La belladone tient son nom de l’italien Belladonna signifiant belle dame en allusion aux Vénitiennes qui utilisaient la sève de cette plante comme goutte pour dilater les pupilles et renforcer la noirceur des yeux. Aujourd’hui les ophtalmologistes utilisent d’ailleurs l’un des principes actifs de la Belladone pour dilater la pupille et réaliser un fond de l’œil. Mais ce qu’il faut retenir de ce petit arbuste c’est que son fruit est extrêmement toxique.

Très tôt utilisée pour provoquer des hallucinations, on peut penser notamment à la Pythie de Delphes qui inhalait de la fumée de Belladone avant de rendre ces oracles, cette plante était également utilisée à des fins criminelles.

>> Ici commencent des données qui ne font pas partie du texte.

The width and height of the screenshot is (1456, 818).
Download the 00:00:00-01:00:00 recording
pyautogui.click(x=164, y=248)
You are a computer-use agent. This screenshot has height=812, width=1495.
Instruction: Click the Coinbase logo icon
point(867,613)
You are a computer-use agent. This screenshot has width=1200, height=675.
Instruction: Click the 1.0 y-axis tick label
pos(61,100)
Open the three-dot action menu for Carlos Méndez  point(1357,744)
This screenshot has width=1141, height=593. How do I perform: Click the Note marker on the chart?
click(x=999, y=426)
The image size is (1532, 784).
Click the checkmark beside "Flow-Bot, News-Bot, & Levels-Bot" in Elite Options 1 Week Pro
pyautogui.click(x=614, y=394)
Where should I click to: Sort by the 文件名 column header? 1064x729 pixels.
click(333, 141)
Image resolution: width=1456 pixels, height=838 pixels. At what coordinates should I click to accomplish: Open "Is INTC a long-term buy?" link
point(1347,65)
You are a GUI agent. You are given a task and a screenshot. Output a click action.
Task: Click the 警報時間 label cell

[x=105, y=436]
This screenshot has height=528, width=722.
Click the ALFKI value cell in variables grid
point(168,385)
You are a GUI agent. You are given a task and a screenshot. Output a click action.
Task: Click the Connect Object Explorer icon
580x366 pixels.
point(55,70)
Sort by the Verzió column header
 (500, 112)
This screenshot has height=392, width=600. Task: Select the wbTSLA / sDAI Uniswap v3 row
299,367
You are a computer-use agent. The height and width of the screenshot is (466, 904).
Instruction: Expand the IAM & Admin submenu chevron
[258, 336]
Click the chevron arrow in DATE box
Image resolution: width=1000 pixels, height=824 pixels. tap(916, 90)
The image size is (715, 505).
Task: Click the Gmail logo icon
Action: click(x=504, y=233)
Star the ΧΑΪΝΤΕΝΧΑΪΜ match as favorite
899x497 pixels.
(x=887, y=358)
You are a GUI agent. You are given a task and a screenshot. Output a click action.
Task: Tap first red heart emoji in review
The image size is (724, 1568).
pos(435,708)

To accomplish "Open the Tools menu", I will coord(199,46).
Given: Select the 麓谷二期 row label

L’un des usages que l’on retient aujourd’hui est son utilisation lors des interrogatoires des sorcières au Moyen-Âge, celles-ci soumises à la Question devaient boire une concoction à base de Belladone, prises d’hallucinations et de démence les prétendues sorcières avouaient tout et n’importe quoi.

Vous l’aurez donc compris la Belladone agit sur le système nerveux, mais elle cause également de la tachycardie, de violents troubles digestifs et une gêne respiratoire pouvant entrainer la mort.

La mandragore, la plante magique et toxique

La dernière plante toxique que je vais aborder aujourd’hui a été rendu célèbre par Harry Potter … Vous l’avez ? … Il s’agit bien évidemment de la Mandragore.

Cette plante est entourée de mysticismes, de rituels et de magie. On raconte d’ailleurs que lorsqu’on extrait la Mandragore de la terre, elle pousse un cri effrayant qui fait mourir celui qui l’entend, c’est cette vision que l’on retient tous et qui apparaÎt dans les livres de J.K Rowling.

Mais revenons aux nombreuses propriétés néfastes de cette plante. Celle-ci possède en effet de forts pouvoirs stupéfiants causés par son alcaloïde principal : l'hyoscyamine.

Hannibal et le piège de mandragore

On peut illustrer les propriétés toxiques de la Mandragore grâce à Hannibal, et oui encore lui. En effet celui-ci lors d'une campagne africaine du faire face à une mutinerie d'une partie de ses légions et c’est là qui mis à profit la mandragore. Hannibal simula une retraite précipitée et oublia délibérément derrière lui plusieurs jarres de vin. Les mutins, ravis de cette aubaine, fêtèrent dignement leur victoire en s'abreuvant de leur trésor de guerre. Cependant des racines de mandragore avaient été laissées à macérer dans les jarres et les buveurs tombèrent tous dans une ivresse stupéfiante remplie de rêves fantastiques et d'hallucinations terrifiantes. Le général carthaginois n’eut plus qu’à revenir pour surprendre les traitres et s’occuper d’eux.

Le mot de la fin

Nous venons de voir l’un des aspects les plus dangereux que la nature a à nous offrir. L’histoire des poisons, tout comme celle des médicaments avance, s’écrit et progresse en bien ou en mal. On peut cependant faire aujourd’hui preuve de beaucoup plus d’optimiste puisque désormais nous pouvons mieux détecter, analyser et donc traiter les poisons en leur trouvant des remèdes. Peut-être qu’un jour nous aurons les remèdes à tous les poisons que le seul poison qui subsistera sera celui que l’homme distille dans sa propension à faire le mal.